*Exercise*
Retype the records word for word, starting at the line that contains "Crédits et mentions légales (53, 2320)" and ending at the line that contains "1250 W. Wisconsin Ave. (137, 963)", with both of those lines included.
* begin Task inputs *
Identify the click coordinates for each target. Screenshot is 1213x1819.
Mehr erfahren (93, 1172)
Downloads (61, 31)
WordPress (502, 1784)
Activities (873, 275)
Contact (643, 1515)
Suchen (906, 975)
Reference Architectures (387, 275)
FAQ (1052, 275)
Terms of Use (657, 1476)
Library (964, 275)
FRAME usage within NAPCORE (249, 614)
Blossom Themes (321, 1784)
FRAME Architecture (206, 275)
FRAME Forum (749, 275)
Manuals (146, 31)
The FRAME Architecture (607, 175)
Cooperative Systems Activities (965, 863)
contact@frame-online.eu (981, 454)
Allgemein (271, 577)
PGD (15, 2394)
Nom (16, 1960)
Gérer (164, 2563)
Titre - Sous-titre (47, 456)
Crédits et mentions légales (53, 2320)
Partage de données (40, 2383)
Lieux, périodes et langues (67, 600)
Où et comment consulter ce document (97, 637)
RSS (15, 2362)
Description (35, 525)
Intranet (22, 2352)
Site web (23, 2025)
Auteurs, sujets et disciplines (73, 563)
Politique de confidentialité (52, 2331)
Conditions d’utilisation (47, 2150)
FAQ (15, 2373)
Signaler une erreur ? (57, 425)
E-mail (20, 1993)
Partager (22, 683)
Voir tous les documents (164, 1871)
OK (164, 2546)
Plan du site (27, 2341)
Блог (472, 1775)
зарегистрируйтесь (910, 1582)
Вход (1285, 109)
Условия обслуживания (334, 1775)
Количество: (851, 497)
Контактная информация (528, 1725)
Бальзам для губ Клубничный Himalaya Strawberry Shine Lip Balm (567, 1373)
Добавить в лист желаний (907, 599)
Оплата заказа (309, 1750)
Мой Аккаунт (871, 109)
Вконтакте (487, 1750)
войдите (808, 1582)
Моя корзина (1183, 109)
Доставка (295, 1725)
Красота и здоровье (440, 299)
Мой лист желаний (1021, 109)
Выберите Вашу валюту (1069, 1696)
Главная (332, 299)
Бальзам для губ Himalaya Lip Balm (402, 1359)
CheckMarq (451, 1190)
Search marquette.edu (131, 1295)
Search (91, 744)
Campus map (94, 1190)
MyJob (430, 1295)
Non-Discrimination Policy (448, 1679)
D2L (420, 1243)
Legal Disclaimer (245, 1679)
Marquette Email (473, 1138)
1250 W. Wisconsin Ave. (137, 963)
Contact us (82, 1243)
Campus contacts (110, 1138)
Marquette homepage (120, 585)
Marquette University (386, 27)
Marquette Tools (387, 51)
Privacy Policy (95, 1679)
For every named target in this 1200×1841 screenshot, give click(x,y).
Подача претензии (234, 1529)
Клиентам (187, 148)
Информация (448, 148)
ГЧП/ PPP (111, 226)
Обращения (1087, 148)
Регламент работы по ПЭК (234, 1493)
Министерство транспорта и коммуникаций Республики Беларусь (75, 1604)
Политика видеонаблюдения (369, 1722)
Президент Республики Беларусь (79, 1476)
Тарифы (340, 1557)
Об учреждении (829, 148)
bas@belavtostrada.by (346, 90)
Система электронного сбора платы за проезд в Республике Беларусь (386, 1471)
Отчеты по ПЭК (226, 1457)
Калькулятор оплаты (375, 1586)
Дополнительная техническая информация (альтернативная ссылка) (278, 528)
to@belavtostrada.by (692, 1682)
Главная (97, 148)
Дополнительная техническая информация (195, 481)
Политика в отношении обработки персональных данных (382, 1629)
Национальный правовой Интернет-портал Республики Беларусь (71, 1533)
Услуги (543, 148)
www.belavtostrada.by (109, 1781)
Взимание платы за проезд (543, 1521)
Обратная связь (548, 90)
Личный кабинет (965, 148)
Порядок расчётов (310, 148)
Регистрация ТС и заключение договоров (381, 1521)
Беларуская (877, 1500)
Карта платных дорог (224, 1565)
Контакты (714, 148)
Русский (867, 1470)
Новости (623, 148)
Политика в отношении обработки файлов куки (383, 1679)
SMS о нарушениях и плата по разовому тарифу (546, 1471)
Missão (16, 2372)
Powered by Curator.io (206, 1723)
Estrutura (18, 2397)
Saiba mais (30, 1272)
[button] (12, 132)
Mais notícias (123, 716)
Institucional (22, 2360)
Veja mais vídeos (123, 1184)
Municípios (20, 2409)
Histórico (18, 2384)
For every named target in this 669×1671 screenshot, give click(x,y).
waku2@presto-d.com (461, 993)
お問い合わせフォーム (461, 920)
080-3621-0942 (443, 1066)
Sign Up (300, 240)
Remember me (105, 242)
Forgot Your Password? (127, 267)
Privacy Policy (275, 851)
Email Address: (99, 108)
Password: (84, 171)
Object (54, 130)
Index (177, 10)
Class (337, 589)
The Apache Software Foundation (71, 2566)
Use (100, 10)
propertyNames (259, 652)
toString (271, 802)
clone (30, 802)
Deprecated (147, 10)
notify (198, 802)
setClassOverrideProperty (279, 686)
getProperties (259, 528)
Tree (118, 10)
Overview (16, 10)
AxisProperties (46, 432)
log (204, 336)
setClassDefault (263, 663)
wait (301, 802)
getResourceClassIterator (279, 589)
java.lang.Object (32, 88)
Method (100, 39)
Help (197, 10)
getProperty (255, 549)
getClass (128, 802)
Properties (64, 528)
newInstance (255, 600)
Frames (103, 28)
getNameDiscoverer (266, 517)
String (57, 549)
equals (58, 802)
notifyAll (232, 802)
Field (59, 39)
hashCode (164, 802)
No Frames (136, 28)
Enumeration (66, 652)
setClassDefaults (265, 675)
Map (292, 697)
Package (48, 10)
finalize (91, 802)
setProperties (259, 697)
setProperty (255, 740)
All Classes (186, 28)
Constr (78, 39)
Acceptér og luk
* end Task inputs *
*Worked answer*
Crédits et mentions légales (53, 2320)
Partage de données (40, 2383)
Lieux, périodes et langues (67, 600)
Où et comment consulter ce document (97, 637)
RSS (15, 2362)
Description (35, 525)
Intranet (22, 2352)
Site web (23, 2025)
Auteurs, sujets et disciplines (73, 563)
Politique de confidentialité (52, 2331)
Conditions d’utilisation (47, 2150)
FAQ (15, 2373)
Signaler une erreur ? (57, 425)
E-mail (20, 1993)
Partager (22, 683)
Voir tous les documents (164, 1871)
OK (164, 2546)
Plan du site (27, 2341)
Блог (472, 1775)
зарегистрируйтесь (910, 1582)
Вход (1285, 109)
Условия обслуживания (334, 1775)
Количество: (851, 497)
Контактная информация (528, 1725)
Бальзам для губ Клубничный Himalaya Strawberry Shine Lip Balm (567, 1373)
Добавить в лист желаний (907, 599)
Оплата заказа (309, 1750)
Мой Аккаунт (871, 109)
Вконтакте (487, 1750)
войдите (808, 1582)
Моя корзина (1183, 109)
Доставка (295, 1725)
Красота и здоровье (440, 299)
Мой лист желаний (1021, 109)
Выберите Вашу валюту (1069, 1696)
Главная (332, 299)
Бальзам для губ Himalaya Lip Balm (402, 1359)
CheckMarq (451, 1190)
Search marquette.edu (131, 1295)
Search (91, 744)
Campus map (94, 1190)
MyJob (430, 1295)
Non-Discrimination Policy (448, 1679)
D2L (420, 1243)
Legal Disclaimer (245, 1679)
Marquette Email (473, 1138)
1250 W. Wisconsin Ave. (137, 963)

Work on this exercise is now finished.